DESCRIPTION OF THE TASK: Beginning with the line where "Given: Open 设置 link for PHP-5.6" appears, set down each line exactly until the records below end, and omit the pictures.

EXERCISE DATA:
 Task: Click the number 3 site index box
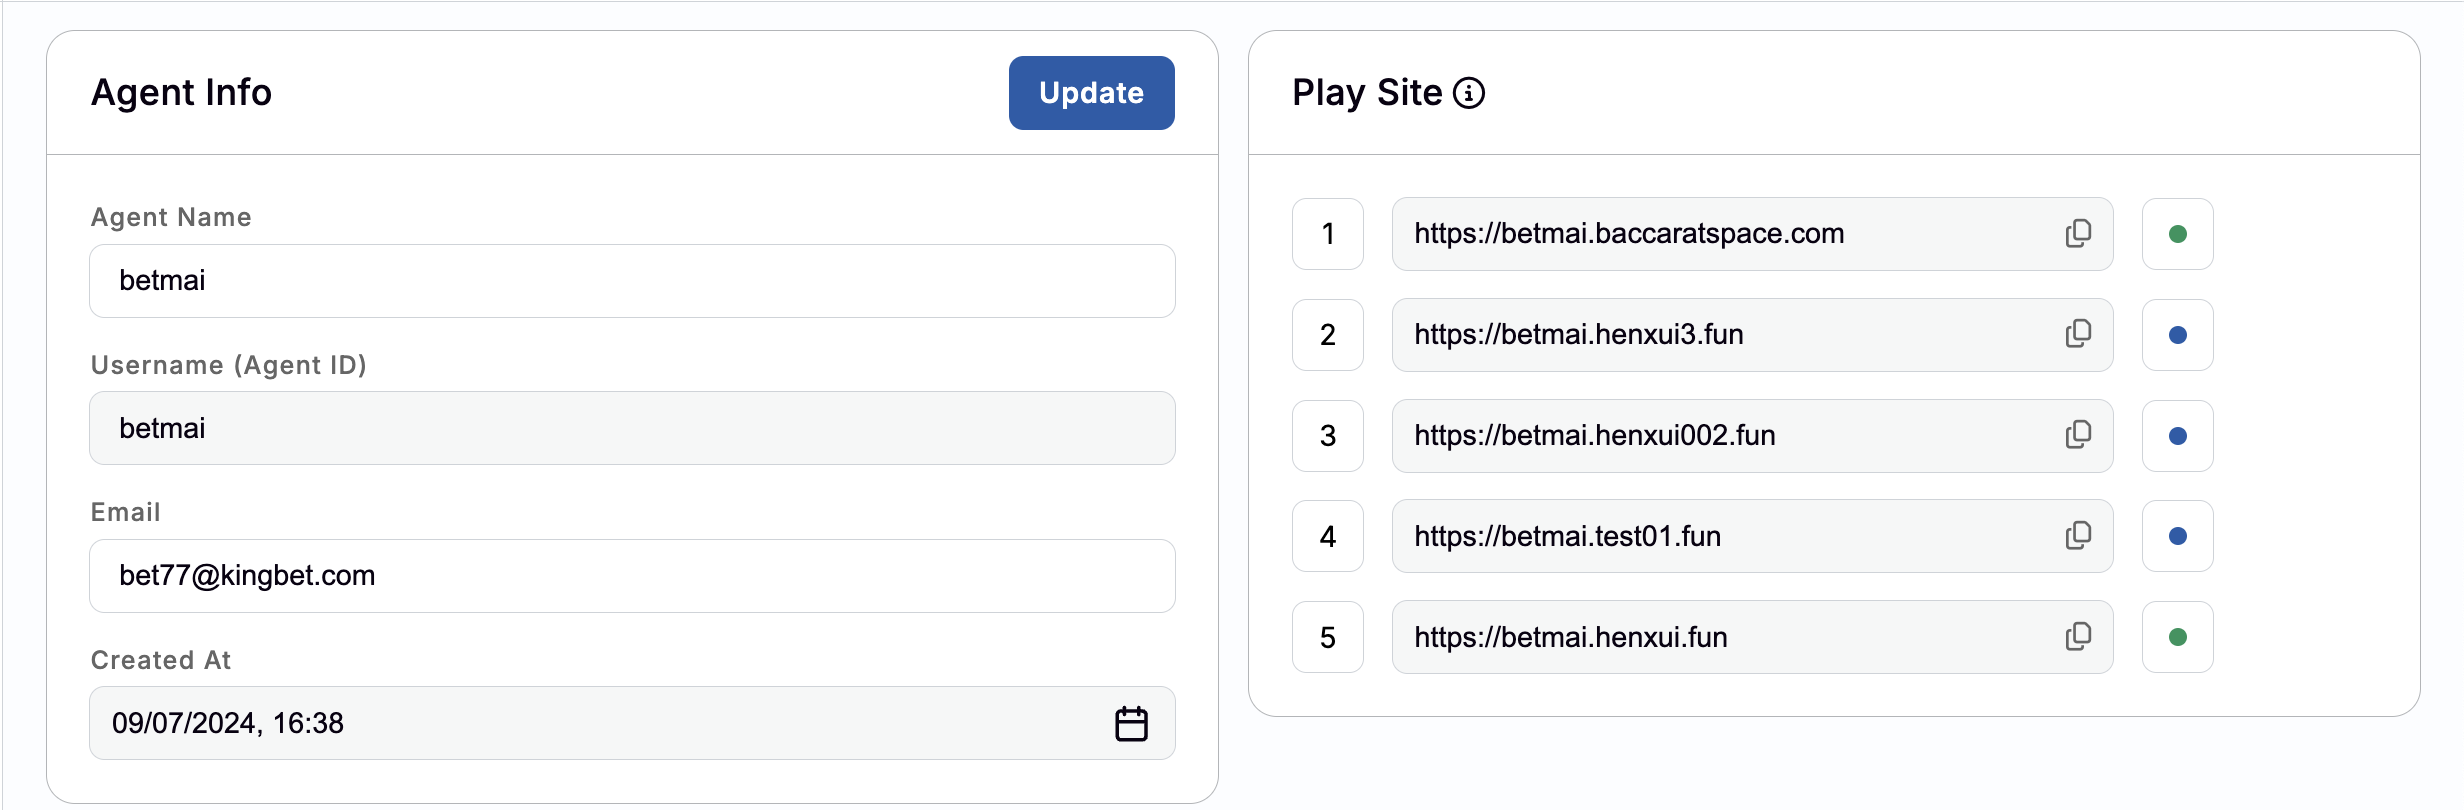1327,436
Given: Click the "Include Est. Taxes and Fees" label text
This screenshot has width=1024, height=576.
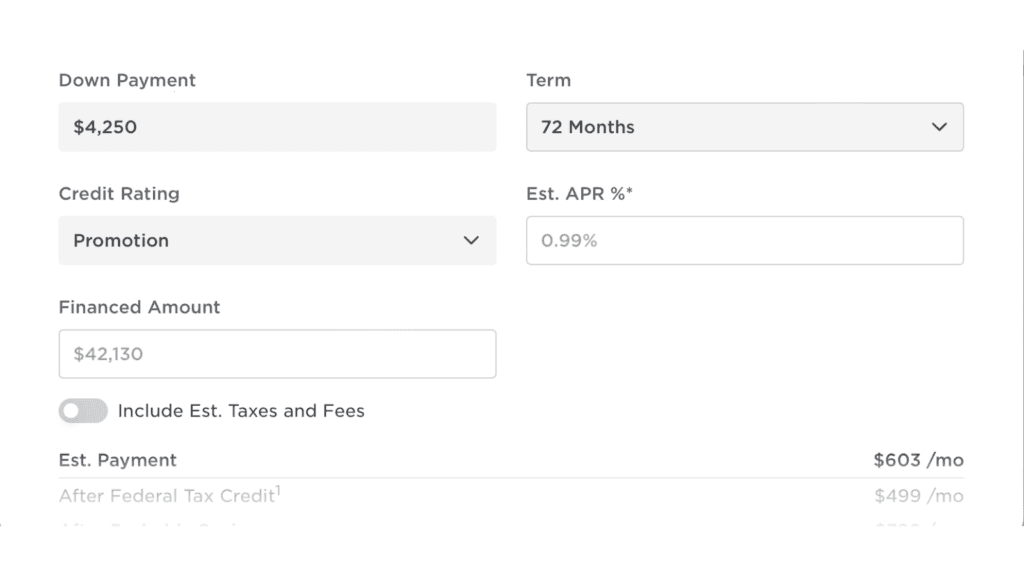Looking at the screenshot, I should click(x=241, y=411).
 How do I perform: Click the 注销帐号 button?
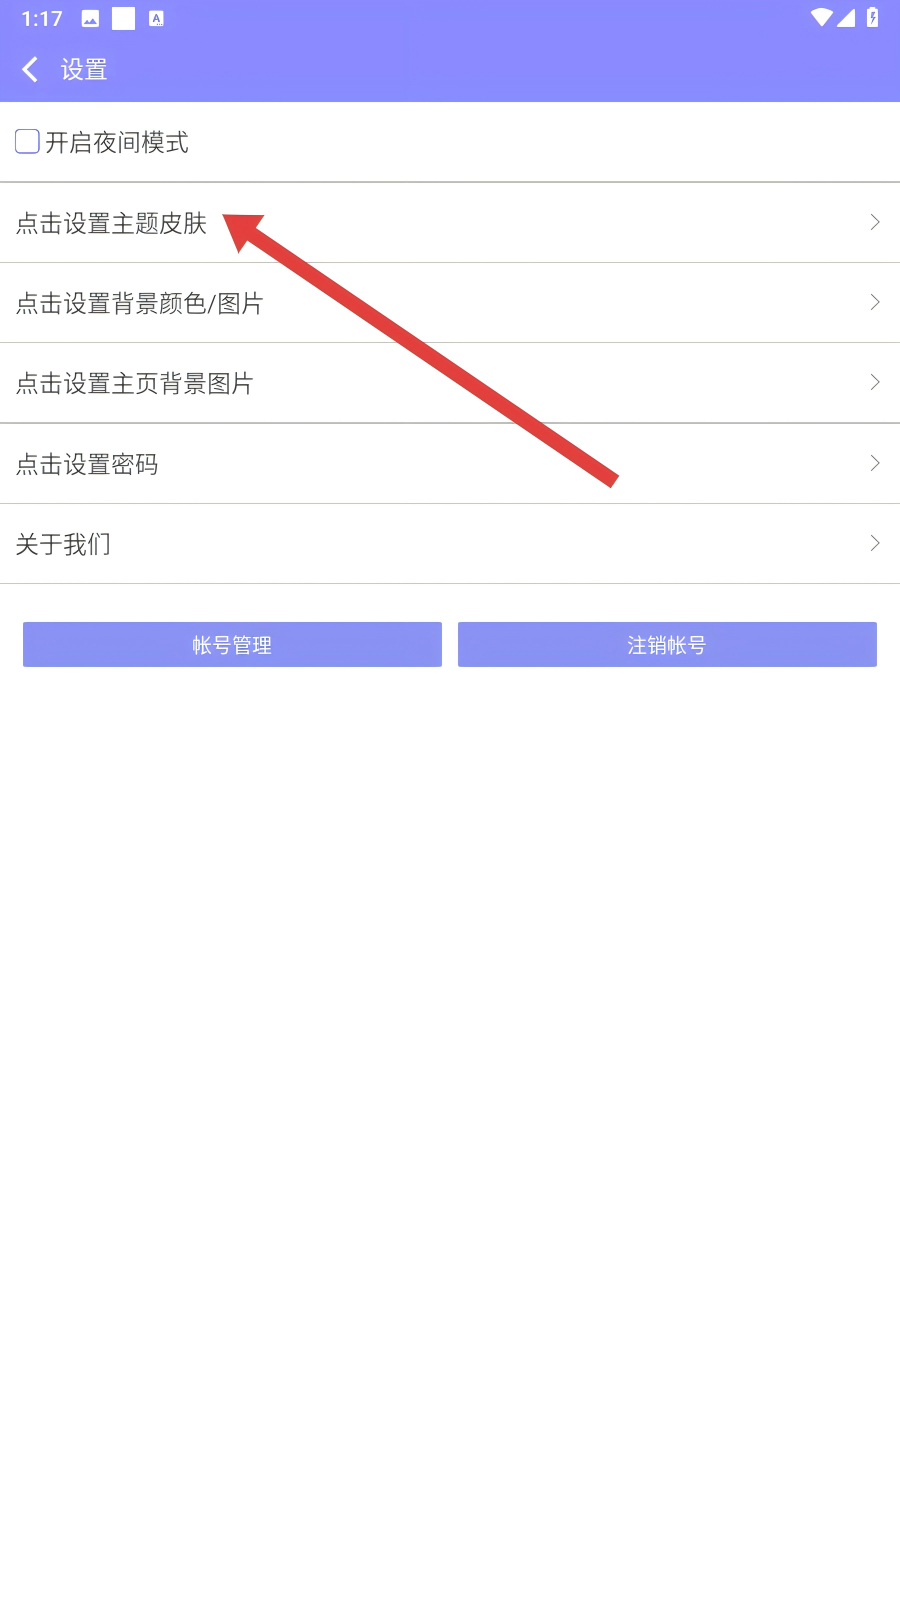point(667,645)
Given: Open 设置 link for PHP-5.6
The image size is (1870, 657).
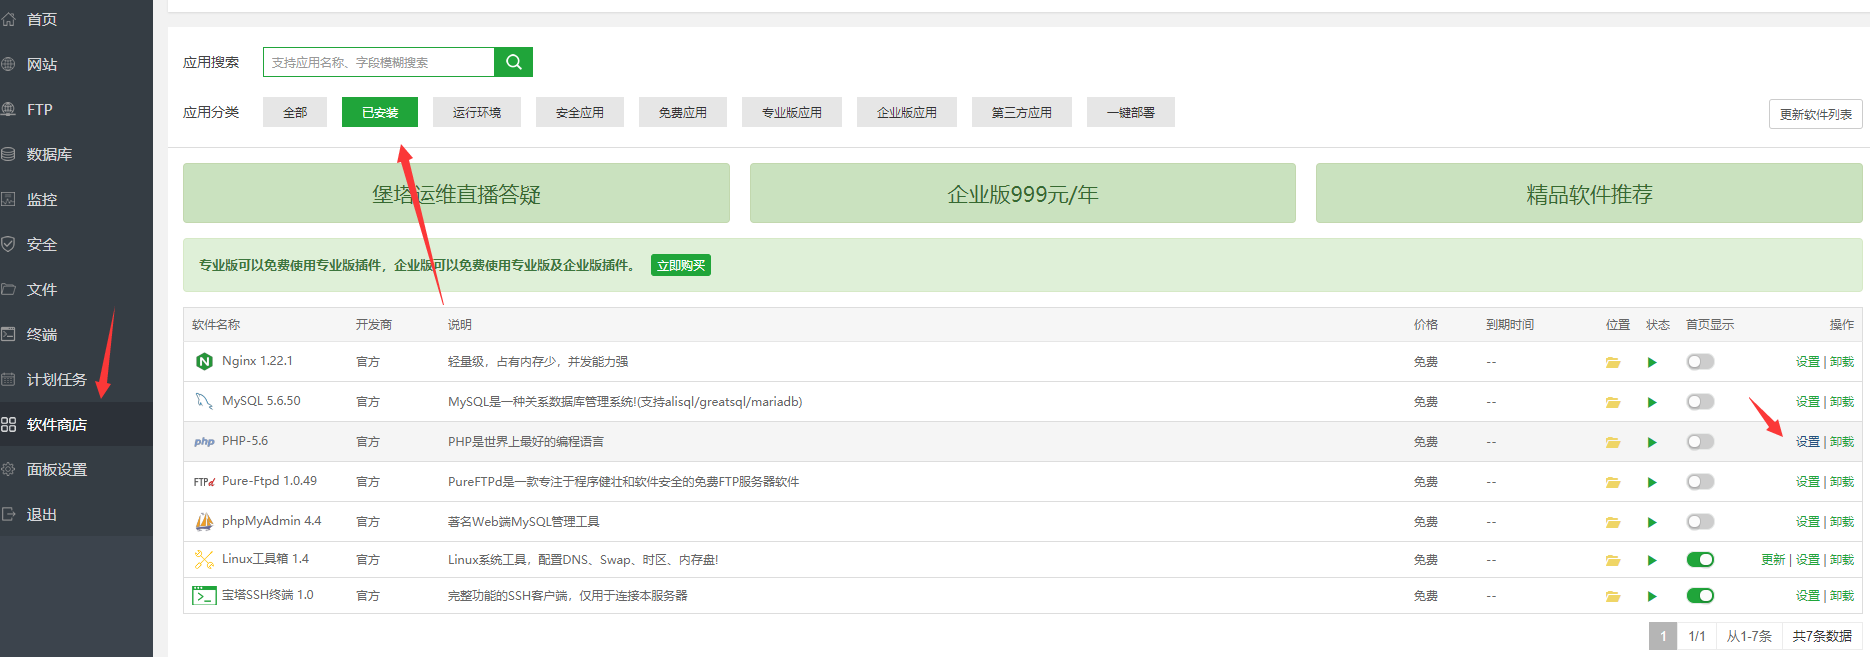Looking at the screenshot, I should pyautogui.click(x=1807, y=442).
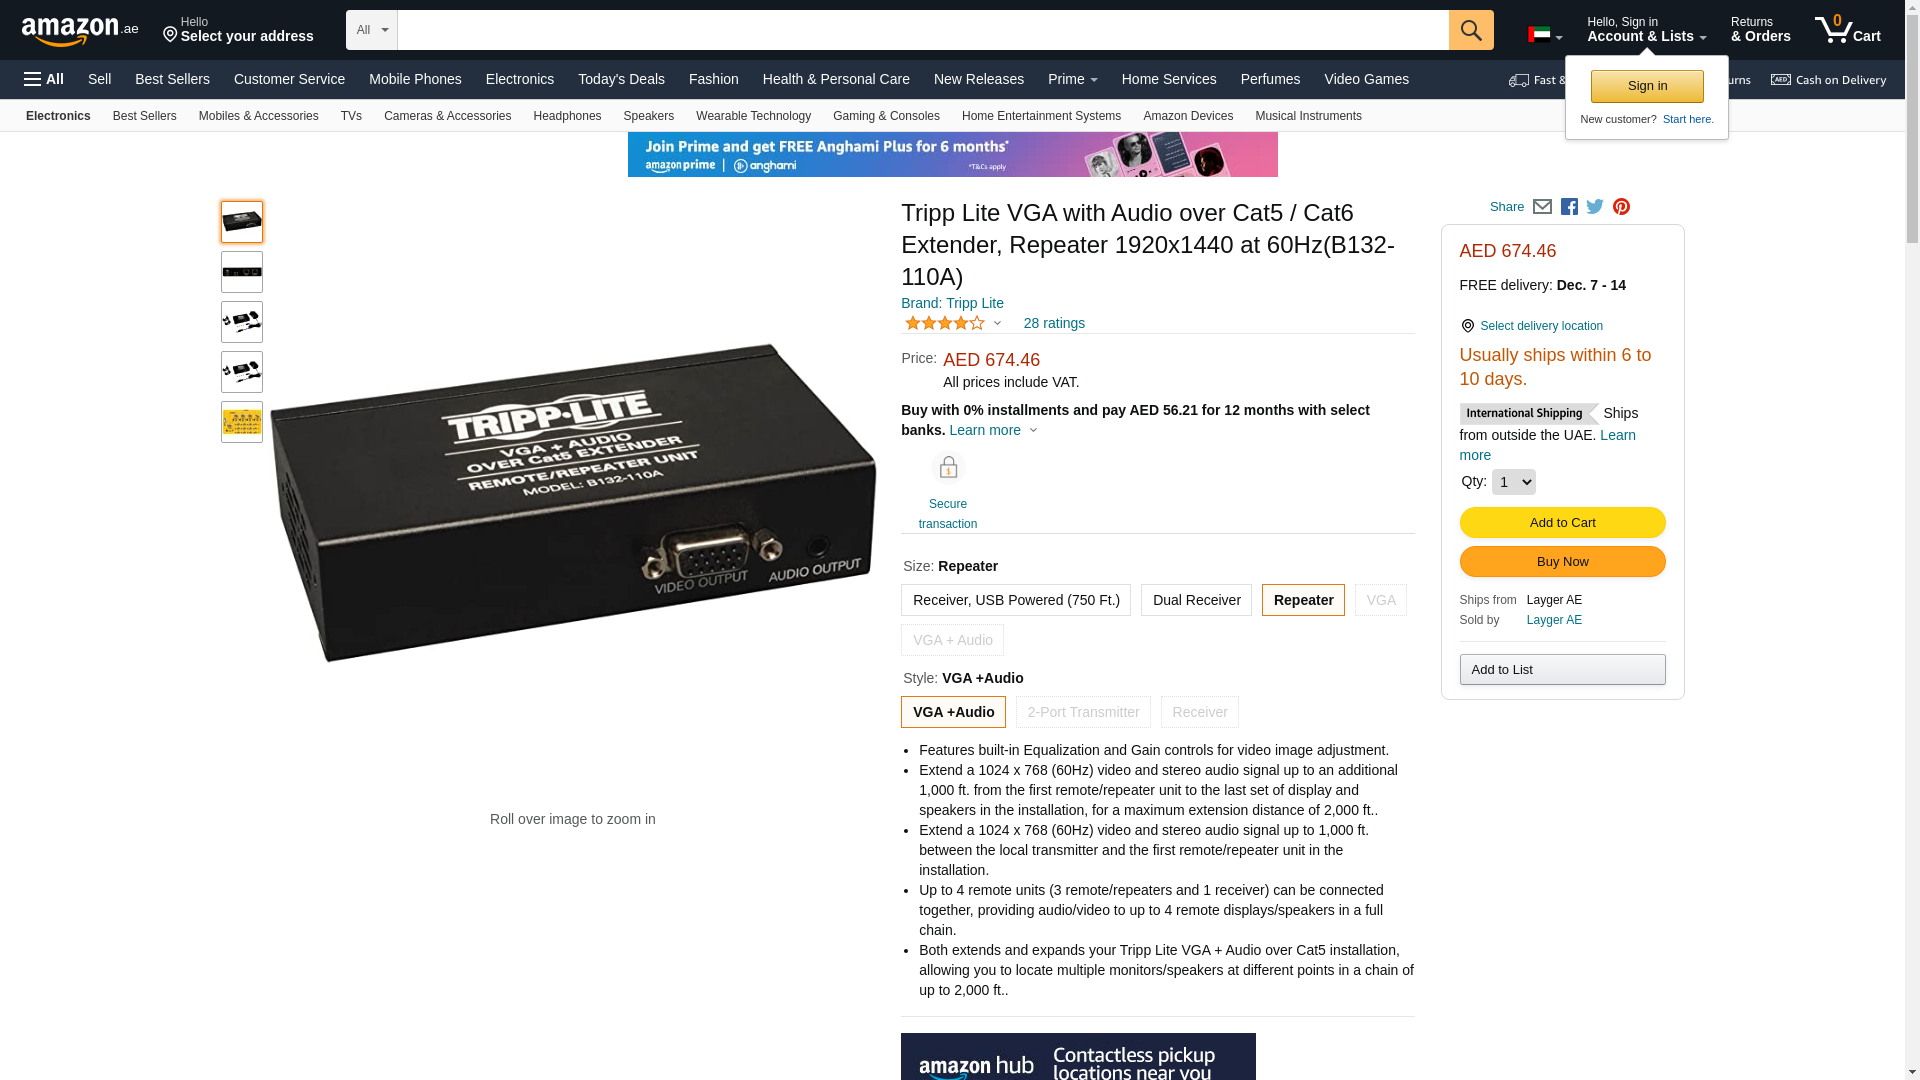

RESPONSE TO THIS TASK:
Given: Open 设置 link for PHP-5.6
The image size is (1870, 657).
Looking at the screenshot, I should pyautogui.click(x=1807, y=442).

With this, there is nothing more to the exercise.